Anaerobic-digestor-MAIN
An anaerobic digester facility will help reduce the amount of refuse that’s piling up in garbage dumps in the New York metropolitan area.

(Photos: Kirk McKoy/Getty Images; Dan Dickinson/Flickr; Flickr)
Sep 3, 2015
Staff Writer Liz Dwyer has written about race, parenting, and social justice for several national publications. She was previously education editor at Good.

 

Newspapers, cans, bottles, batteries, and your old clothing—those are just some of the items that recycling helps keep out of the world’s landfills. Now, thanks to a gigantic anaerobic digester plant that’s set to be constructed on Long Island, New York, enormous amounts of food waste will be recycled, reducing greenhouse gas emissions and generating energy.

On Tuesday, New York Gov. Andrew Cuomo announced that a 62-acre plant will be built in Yaphank, about 60 miles east of New York City. The facility will be able to keep 180,000 tons of waste out of area landfills, including 120,000 tons of food trash—discarded banana peels, eggshells, even a can of half-eaten tuna—as well as 30,000 tons of fat, oil, and grease from area restaurants. That dwarfs the 500 tons of waste that a small anaerobic digester plant in Brooklyn processes per year, according to Capital New York.

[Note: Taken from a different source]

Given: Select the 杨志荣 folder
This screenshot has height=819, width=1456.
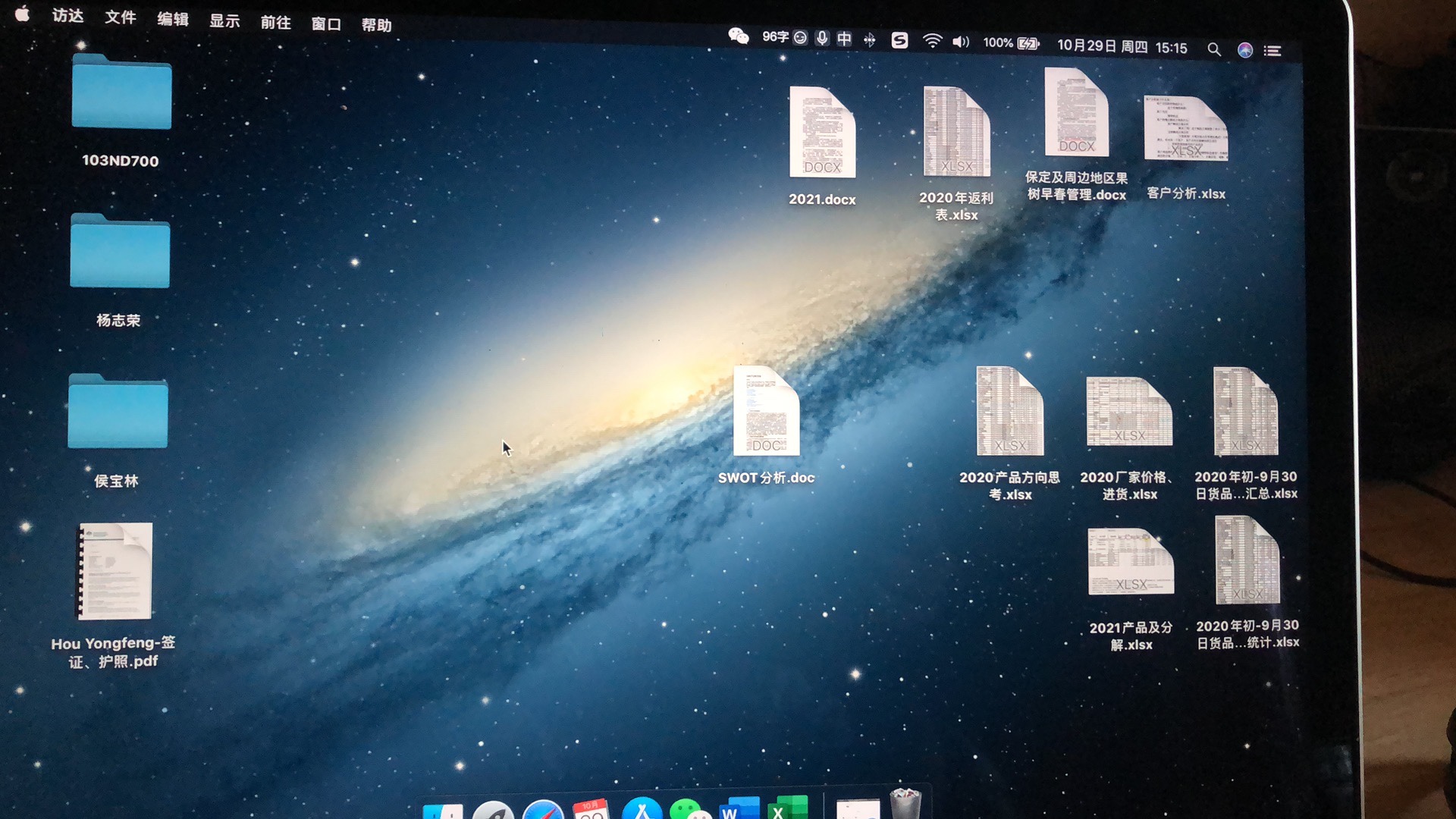Looking at the screenshot, I should [x=120, y=253].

Instead of heading to a landfill, sanitation trucks will haul the refuse to the plant. Once there, plastic, metal, and paper will be separated out first. The remaining biodegradable materials will be put into eight oxygen-free tanks, where they’ll sit for a month as microorganisms break them down.

Future anaerobic digester complex in Suffolk County, New York. (Photo illustration: Courtesy USBiopower.com)

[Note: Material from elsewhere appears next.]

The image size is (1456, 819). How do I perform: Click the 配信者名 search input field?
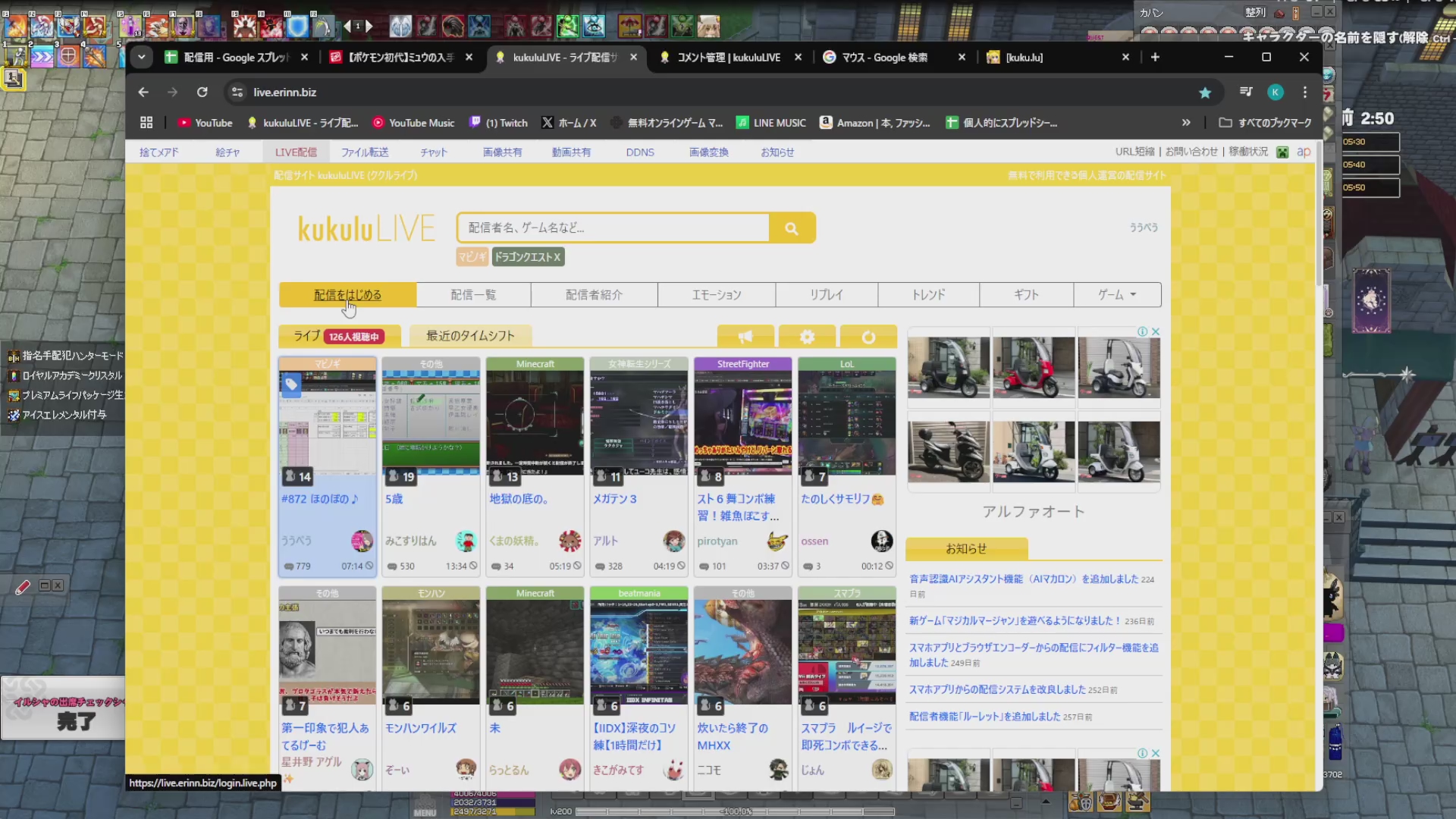coord(613,228)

The end result is biogas, which can be turned into fuel. A similar process, but using small amounts of cow manure, was used to power a bus in the U.K. earlier this summer. But the size of the Long Island plant ups the renewable energy ante.

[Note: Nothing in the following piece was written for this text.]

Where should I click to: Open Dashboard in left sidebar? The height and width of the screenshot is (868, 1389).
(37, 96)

According to a press release, the plant will “reduce greenhouse gas emissions by approximately 40,000 tons annually, equivalent to removing 8,125 cars from the road.” It will also generate 2.0 megawatts of electricity—enough to power 400 homes—and the compressed natural gas equivalent of approximately 1.9 million gallons of diesel. Oh, and the plant will also be able to power itself.

A 2012 study from the World Bank found that the planet generates about 2.6 trillion pounds of garbage per year, and more than half of that ends up in landfills. Cutting the amount of stuff restaurants and grocers throw in the garbage in the first place is key to keeping food out of landfills too. A 2014 report from the Food and Agriculture Organization of the United Nations found that about 1.7 billion tons of food—about one-third of all food produced today—is lost or wasted as it makes its way along the food chain.

With that in mind, in July, Jordan Figueiredo, a sanitation worker and “ugly” produce champion in the San Francisco Bay Area, launched a Change.org petition asking Walmart and Whole Foods to stock imperfect fruits and veggies and sell the items at a discount. An experiment from a grocery chain in France found that consumers will snap up disfigured produce if it’s less expensive—and if it is properly marketed to them.

Construction on the plant in New York is set to begin later this year; it is expected to be completed in 2016. “This is a game changer,” Charles Vigliotti, president and CEO of American Organic Energy, the company behind the project, told Capital New York. “We’re going for the gold standard in how you process food waste in a civilized world.” Vigliotti said the company has been consulting with restaurants and supermarkets about processing their food waste. “We’re not at all concerned with our ability to fill up this plant. There’s more than enough food waste on Long Island,” he added.